Nach deutschem Vorbild hat sich in Österreich ein Bündnis aus Beschäftigten im öffentlichen Nahverkehr und Klimaschützer:innen gebildet. Der Name «Wir fahren gemeinsam» ist dabei Programm.
Es ist ein klares Statement, das Gregor Stöhr, Ersatzbetriebsrat beim Busunternehmen Dr. Richard in Niederösterreich, zur von linken Gruppen organisierten Mayday-Demo am 1. Mai in Wien mitgebracht hat: «Wir fahren gemeinsam! Und wenn es sein muss, dann streiken wir auch gemeinsam!»

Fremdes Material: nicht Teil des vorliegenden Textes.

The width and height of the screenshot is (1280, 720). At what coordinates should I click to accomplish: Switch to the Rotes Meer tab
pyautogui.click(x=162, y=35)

Stöhr ist einer von 15.000 Busfahrer:innen, die vor allem im ländlichen Raum und in städtischen Außenbezirken den öffentlichen Nahverkehr am Laufen halten. Man erkennt ihn meist von Weitem an seinem weißen T-Shirt. «Streikbereit» ist darauf zu lesen, sowie das Logo seiner Gewerkschaft, der Verkehrs- und Dienstleistungsgewerkschaft vida. Außerdem die Schriftzüge der Organisationen Fridays for Future und System Change, not Climate Change. Und ganz in der Mitte, auf der Brust, in großen Buchstaben das Motto, welches Gregor Stöhr so oft auf den Lippen führt: «Wir fahren gemeinsam».
Ideenimport
Die Kampagne ist eine simple Idee mit einem großen Vorbild aus Deutschland. Dort hat sich in den vergangenen Jahren das Bündnis «Wir fahren zusammen» zwischen der Klimabewegung und der Vereinten Dienstleistungsgewerkschaft (ver.di) entwickelt. Als dort vor einigen Monaten in über 70 Städten die Kolleg:innen des öffentlichen Nahverkehrs im Rahmen der Tarifrunde «Nahverkehr 2024» streikten, gingen vielerorts auch Klima-Aktivist:innen mit ihnen auf die Straße und besuchten Streikposten, um die Forderung nach einer gerechten Verkehrswende in Deutschland zu unterstützen.
Während das deutsche Bündnis schon mehrere Jahre existiert, hat die österreichische Kampagne, die mit «gemeinsam» statt «zusammen» im Namen das Vorhaben präzisiert, erst einige Monate auf dem Buckel. Dabei geht es um eine einfache Prämisse: Der für einen sozialen und ökologischen gesellschaftlichen Umbau nötige Ausbau des öffentlichen Verkehrswesens wird nicht ohne gute Arbeitsbedingungen für die Beschäftigten funktionieren. Aufgrund schlechter Arbeitsbedingungen sind Busfahrer:innen in Österreich auf der Liste der Mangelberufe. Das bedeutet: Wenn heute zusätzliche neue Busse angeschafft würden, gäbe es längst nicht genügend Arbeitskräfte, um diese auch zu fahren. Schon seit Monaten wird in Österreich der Kollektivvertrag für Busfahrer:innen in privaten Busunternehmen neu verhandelt. Die Gespräche gestalten sich schwierig. «Die Arbeitgeberseite sagt uns immer, dass sie offen für Reformen sind, verlangen aber gleichzeitig Kostenneutralität», sagt Gregor Stöhr. «Das kann sich aber niemals ausgehen.»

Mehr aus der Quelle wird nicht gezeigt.